Pour résumer, il n’y a pas 10% de la population qui veut vraiment ce texte en pensant benoîtement « Oui, il n’est pas mal, c’est un bon compromis entre les désirs de toutes les nations » dont la moitié pense « Bon, on aurait quand même pu trouver mieux ».

Ceux qui restent (quoi, 5% ?) sont tous impliqués fortement dans la politique, se convainquent mutuellement de leurs idées et ne vont jamais discuter avec les gugusses au bistro. Ils ne comprennent pas. On ne va pas voter pour un non projet qui nous enfonce dans un système à bout de souffle auquel on ne comprend rien.

J’imagine quelques lecteurs hilares arrivés à ce stade de la note se préparer à écrire un commentaire « Ha ha ! Pauvre con ! C’est justement parce que le système est à bout de souffle, qu’il faut le changer ! ».

C’est ce qu’on me répondait déjà à chaque fois que le sujet est abordé. Mais le NON progresse. Ils n’ont rien compris.
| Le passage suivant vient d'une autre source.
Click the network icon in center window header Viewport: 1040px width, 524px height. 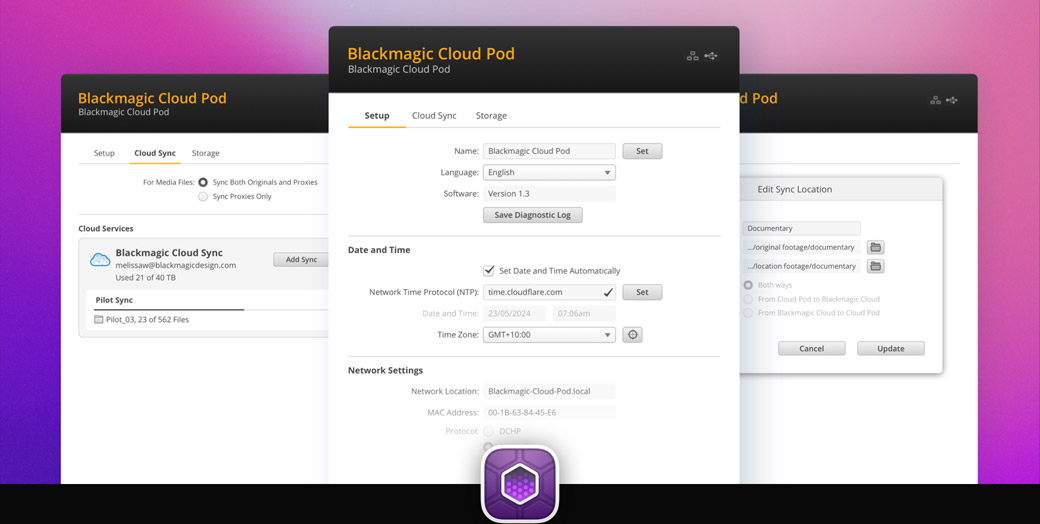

Ca me rappelle samedi dernier. Une petite dame m’a appelé. C’était une vendeuse de fenêtres. Si ! Ca existe. Il y a des gens payés pour appeler des quadragénaires rondouillards pendant qu’ils bloguent pour tenter de leur vendre des fenêtres. Je lui ai dit : « Merci Madame, mais mon appartement n’a que vingt ans, mes fenêtres sont comme neuves ». « Vous savez, avec les nouvelles technologies, patati, patata, … » « Heu, Madame, je vais rester poli car je ne vous en veux pas mais, mais au revoir, bonne journée ».

Je suis probablement un connard de ne pas avoir voulu changer mes fenêtres pour bénéficier des progrès fabuleux de la science des fenêtres dans les vingt dernières années mais je n’ai pas que ça à foutre.

Les Eurandouilles pensent probablement que les électeurs sont des connards mais ça ne change rien au fond du problème. Il faut leur vendre du réel ! Mes fenêtres dureront encore bien 10 ou 20 ans avant qu’il faille réellement les changer.

Ce billet serait fini. Mais j’ai dit du bien de François Bayrou et des Hollandais. Il faut aussi que je dise du bien de Nicolas Sarkozy : il nous avait vendu un mini-traité qu’avait pu revendre ses partisans dans les commentaires des blogs. Ce mini-traité s’est transformé en usine gaz et a été recalé. On est encore plus dans la merde qu’avant. On n’a plus aucune légitimité pour faire de nouvelles propositions puisque les dernières ont abouti à un fiasco gigantesque mais parfaitement prévisible.

On assure la Présidence de l’Europe et notre TGH arrivera bien à nous sortir de ce bourbier.

Mais la prochaine fois, il faudrait réussir à le faire intelligemment, c'est-à-dire sans imaginer un texte presque cuit à l’avance, ce qui nous fait perdre deux ou trois ans à chaque fois.

Cette fois, ça va en prendre 10 ou plus car il n’y a probablement plus 36 solutions…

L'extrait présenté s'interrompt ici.